Nevertheless, use it in such rooms as an entrance hall or kitchen is not entirely practical and appropriate. For such rooms, the best option will be a ceramic tile. However, laminate in the kitchen can be used in the dining area, and the rest of the room is laid tiled. And the question arises here: how to close the bog between tiles and laminate (see video below)?

In order for the joke to look neat and beautiful, it needs to be highly hidden. Consider at the same time that the tiles and differ in the thickness. Consequently, they must be laid out on the same level to get a smooth transition. Do not forget to leave between laminate and tiled distance of 0.5 cm so that the tree from different temperatures and humidity can expand or shrink, while not damaging and do not swear.

Installation of browsing

The convenient and most popular way to seal the joint between tiles and laminate is the installation of the thresholds. For the same technology, any joints of floor materials can be closed, for example: between tiles and tiles. To date, you are offered a huge selection of thresholds. They are different in terms of material: plastic thresholds, wooden boards, metal beams or aluminum and others. There are different types and colors. Consider more popular.

Wooden boards

Wooden boards are the most popular, as well as environmentally friendly and most beautiful. They are great for laminate. This can be noticed even by photo. However, with all this, they are inferior in flexibility by plastic threshing. And therefore they are not used with a wavy junction. I would also like to note that wooden springs are whimsally in operation and require special care.

Plastic bridges

For a wave-like joint, the flakmets are perfectly suitable. They are relatively recently on the market, but they quickly become popular and in demand. The thresholds begged well, taking the right shape and protecting the joint from dust and dirt.

Metal brewing

If you want to use a more durable material for the clad, then choose the metal. Metal threshings are perfect for any interior, as you can choose the desired color of the material from the diversity presented in the market. Metal flags can be chosen in the color of laminate or tiles, as well as consider the color option of any interior elements and thereby emphasize the design. If there was a situation that laminate and tile lie at different levels, then in this case you can use a multi-level metal spawning, which will help smooth the difference.

Aluminum and rubber threshing

Aluminum thresholds are used mainly with smooth joints. And for wave-like joints, rubber threshings are better. Will not be much difficulty. This work can be made with your own hands and in just a few minutes. Just do not forget to leave 0.5 cm between materials. To secure the thresholds, it is necessary to make holes in the screed for screws. As a rule, they are sold complete with a spawning.

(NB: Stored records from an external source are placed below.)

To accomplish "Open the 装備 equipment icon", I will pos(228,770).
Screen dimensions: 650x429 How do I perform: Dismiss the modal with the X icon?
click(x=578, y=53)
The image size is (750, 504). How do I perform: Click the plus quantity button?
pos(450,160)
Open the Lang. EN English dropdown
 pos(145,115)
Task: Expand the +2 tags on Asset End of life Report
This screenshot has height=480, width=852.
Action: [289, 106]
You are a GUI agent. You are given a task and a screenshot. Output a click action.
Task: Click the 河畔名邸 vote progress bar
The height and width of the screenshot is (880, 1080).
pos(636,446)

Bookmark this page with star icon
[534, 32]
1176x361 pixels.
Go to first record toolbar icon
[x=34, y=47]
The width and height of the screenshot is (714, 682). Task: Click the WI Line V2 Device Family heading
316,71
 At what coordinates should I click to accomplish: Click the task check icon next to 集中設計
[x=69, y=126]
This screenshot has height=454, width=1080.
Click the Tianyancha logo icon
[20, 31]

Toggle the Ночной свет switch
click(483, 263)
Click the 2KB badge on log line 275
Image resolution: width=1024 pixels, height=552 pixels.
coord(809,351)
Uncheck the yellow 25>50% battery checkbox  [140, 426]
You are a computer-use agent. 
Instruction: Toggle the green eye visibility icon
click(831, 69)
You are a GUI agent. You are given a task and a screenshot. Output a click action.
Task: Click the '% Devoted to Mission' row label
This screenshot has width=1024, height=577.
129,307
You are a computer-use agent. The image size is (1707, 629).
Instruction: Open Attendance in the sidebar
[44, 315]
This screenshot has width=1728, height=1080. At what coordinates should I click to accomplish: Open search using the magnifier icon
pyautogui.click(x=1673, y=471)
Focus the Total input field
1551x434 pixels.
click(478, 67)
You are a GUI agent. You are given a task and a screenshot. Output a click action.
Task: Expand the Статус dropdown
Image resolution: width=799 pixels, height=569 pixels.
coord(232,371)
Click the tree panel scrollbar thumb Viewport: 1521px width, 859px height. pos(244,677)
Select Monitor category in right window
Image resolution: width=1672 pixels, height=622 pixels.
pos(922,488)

It is enough to fasten the thugs with screws to be fixed.

Fastening of browsing

It happens that there are no screws in the kit. In this case, the flags between tiles and laminate can be secured in a different way. Immediately you need to fill the slot with silicone sealant so that dust and moisture fall into the gap. As an attachment of the thresholds, you can use fastening rails that are screwed by self-drawing to the screed. It is on the fastening rails then the threshings for laminate and tiles are attached. Alternatively, you can use liquid nails.

Flexible threshold or molding

To close the wave-like joints of various materials, you can use the flexible imposition. It is installed on a plastic profile with bulges, with which it is attached to the floor coating. Extra fixation is required with screws. So that the molding was more flexible, before it is installed, it is worth omitting the thresholds in warm water for about 20-30.

Why use thresholds and moldings

Railings or molding is necessary to close the bog between tiles and laminate, and give it an attractive appearance. Also, the bellows prevent dust and moisture from entering, which will save your laminate from the inside. The threshings also hide the narrowing and expansion of the laminate. And also allows zoning space.